▶ [Exercise objective]: Copy nothing but the lines below running from the line containing "You are a computer-use" through the line containing "Instruction: Switch to the アップロードされました tab", both end lines included.
START Records for this exercise
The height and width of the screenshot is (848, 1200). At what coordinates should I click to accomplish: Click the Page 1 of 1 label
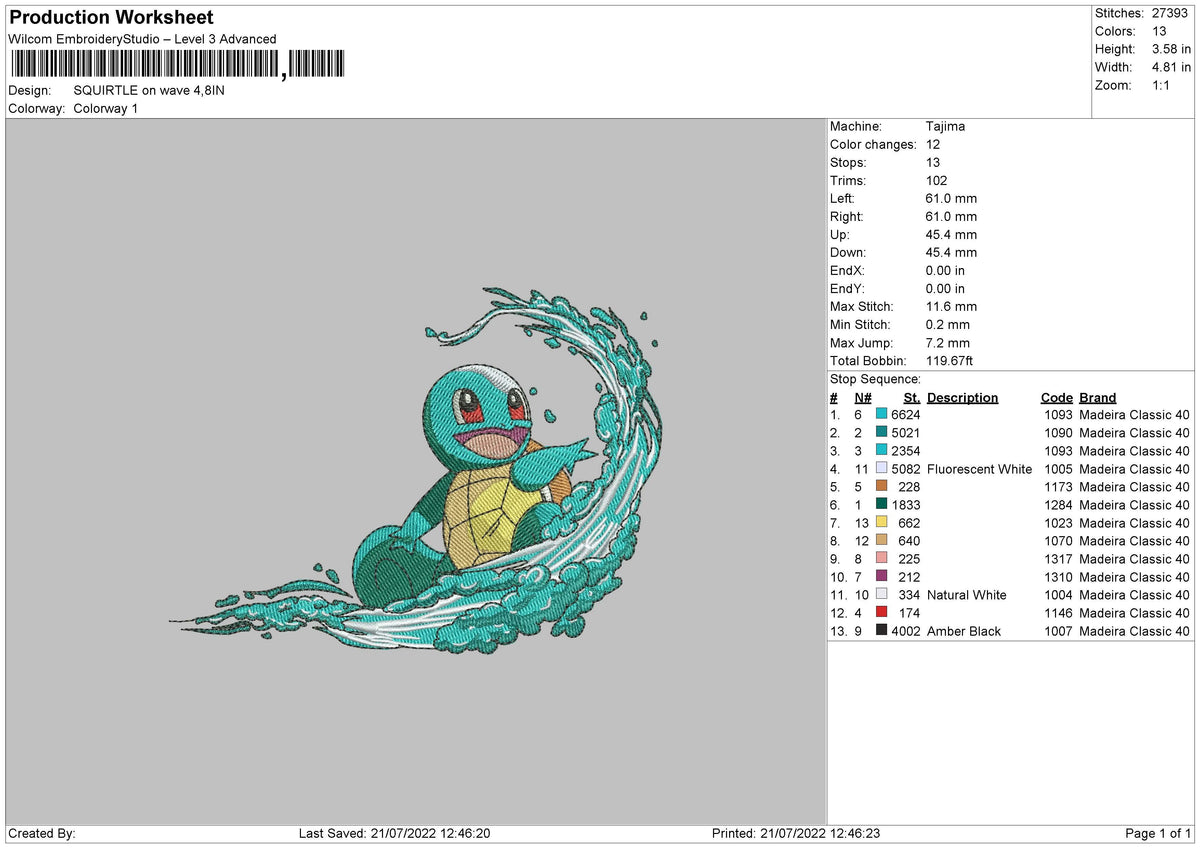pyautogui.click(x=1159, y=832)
END Records for this exercise
START Records for this exercise
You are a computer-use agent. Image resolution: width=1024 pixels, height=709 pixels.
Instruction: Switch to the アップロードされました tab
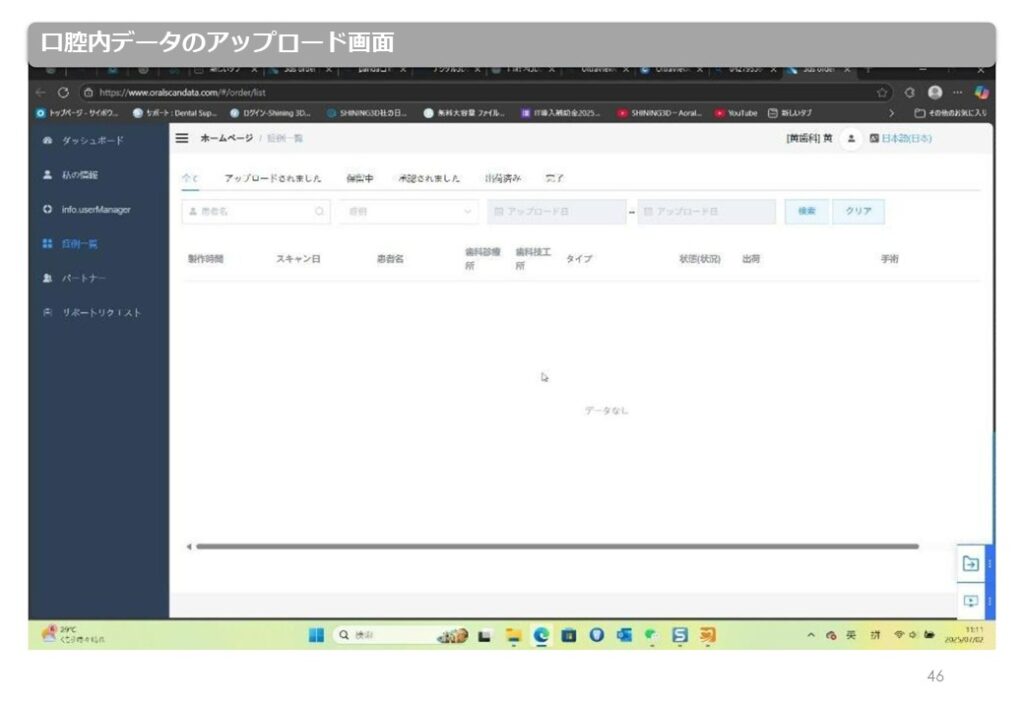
END Records for this exercise
START Records for this exercise
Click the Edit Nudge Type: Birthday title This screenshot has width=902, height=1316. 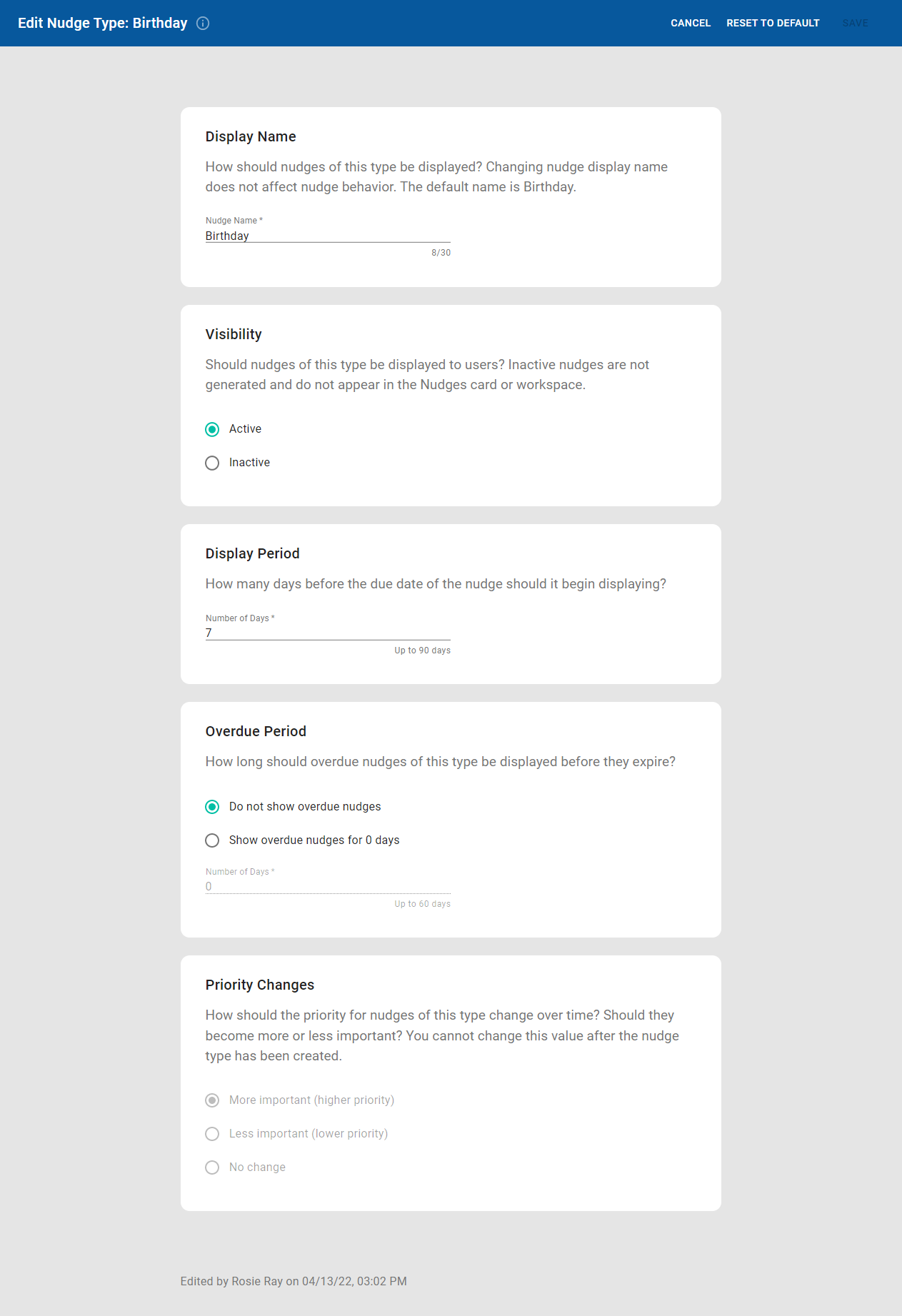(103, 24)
END Records for this exercise
▶ [Answer for this exercise]:
You are a computer-use agent. Image resolution: width=1024 pixels, height=709 pixels.
Instruction: Switch to the アップロードされました tab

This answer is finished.